Write the lines of the records below as a JSON list of strings, one string per line, covering the stretch from the line that contains "Given: Click the 'Password' field label" through the end of the records. Skip blank lines and leave the pictures out.
[BEGIN RECORDS FOR PROCESSING]
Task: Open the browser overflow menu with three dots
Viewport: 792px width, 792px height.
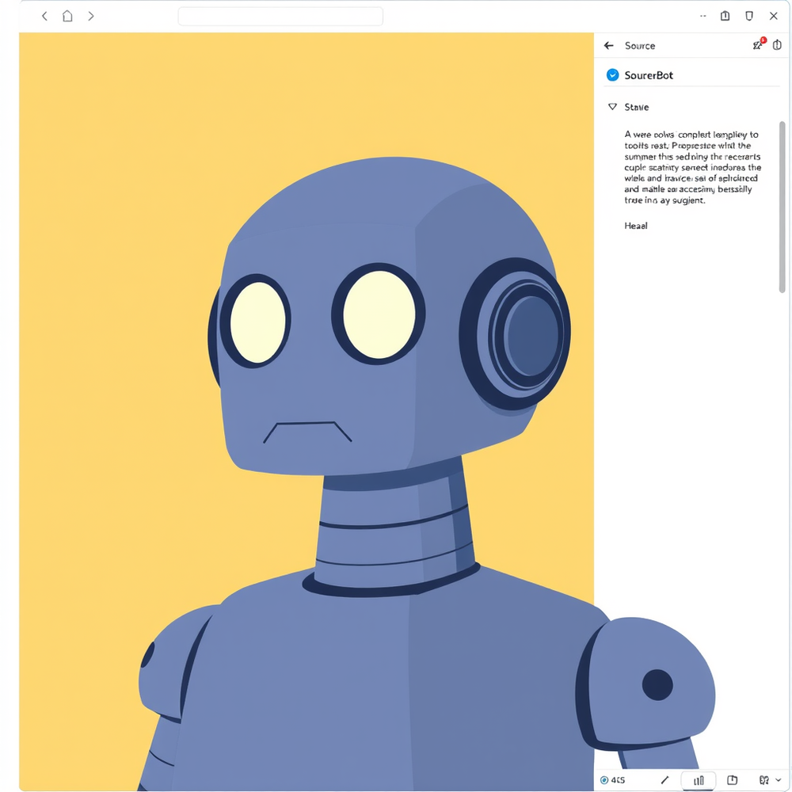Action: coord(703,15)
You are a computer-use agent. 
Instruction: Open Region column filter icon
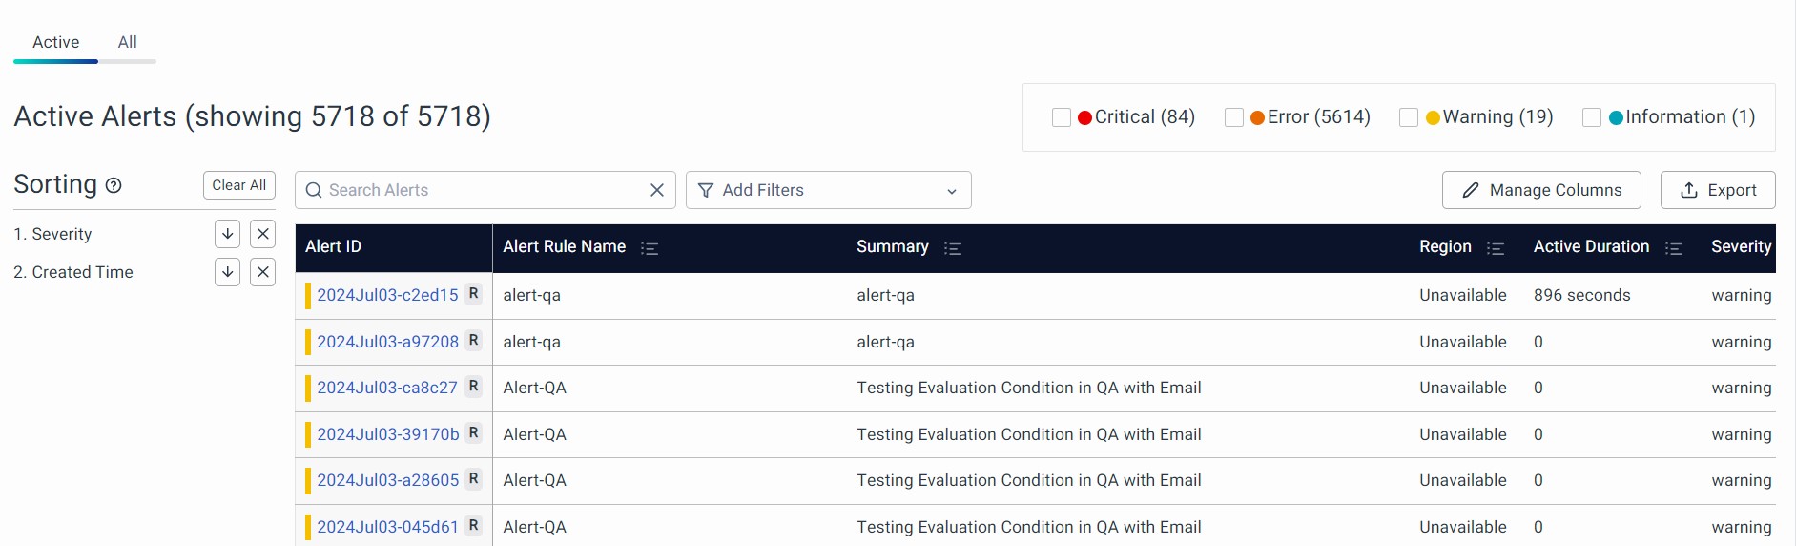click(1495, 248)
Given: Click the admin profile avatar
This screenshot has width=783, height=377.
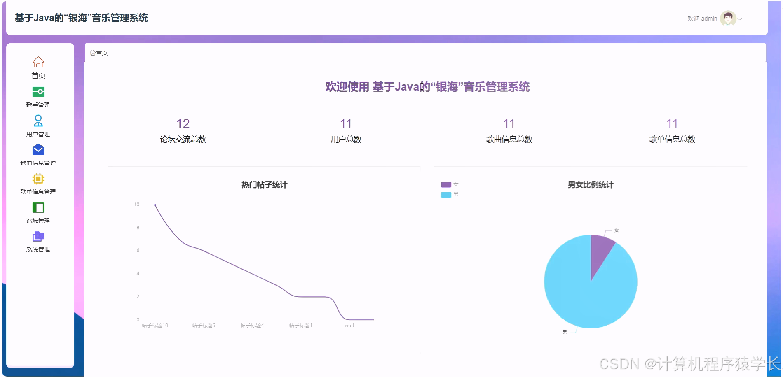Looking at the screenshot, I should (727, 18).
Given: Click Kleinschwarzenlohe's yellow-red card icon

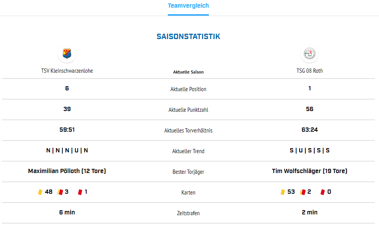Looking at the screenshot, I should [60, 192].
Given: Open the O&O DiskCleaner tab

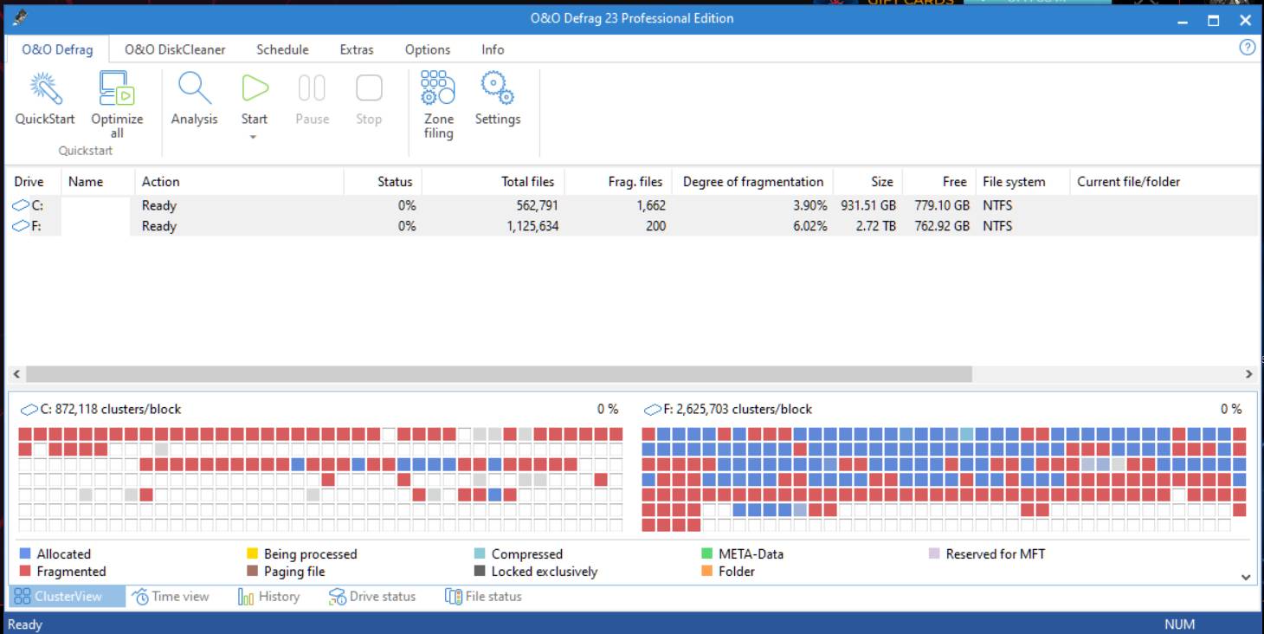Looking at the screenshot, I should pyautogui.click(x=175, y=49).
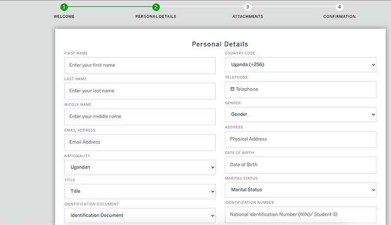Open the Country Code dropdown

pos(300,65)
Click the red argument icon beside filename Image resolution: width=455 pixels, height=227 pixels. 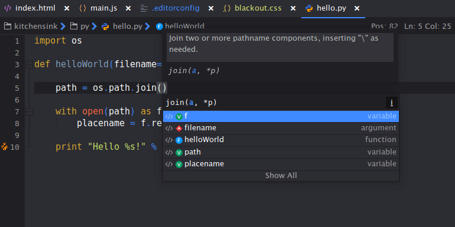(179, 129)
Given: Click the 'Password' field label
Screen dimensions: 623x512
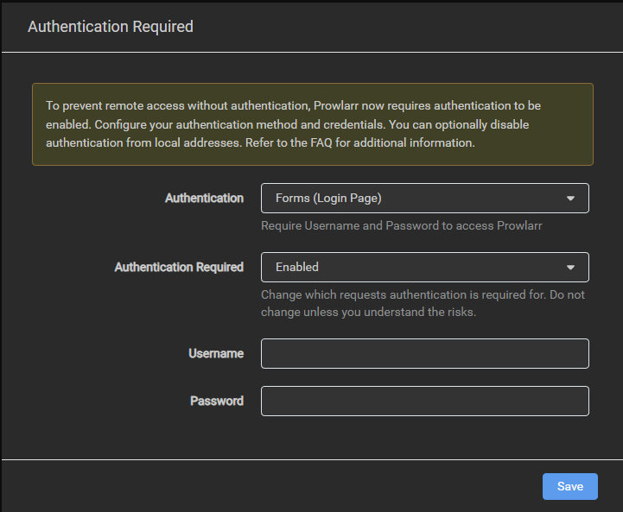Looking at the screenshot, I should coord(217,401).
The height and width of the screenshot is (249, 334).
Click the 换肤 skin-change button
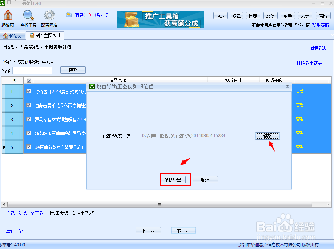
[END RECORDS FOR PROCESSING]
RESPONSE BELOW
[
  "Given: Click the 'Password' field label",
  "Screen dimensions: 623x512",
  "Looking at the screenshot, I should coord(217,401).",
  "The height and width of the screenshot is (249, 334).",
  "Click the 换肤 skin-change button"
]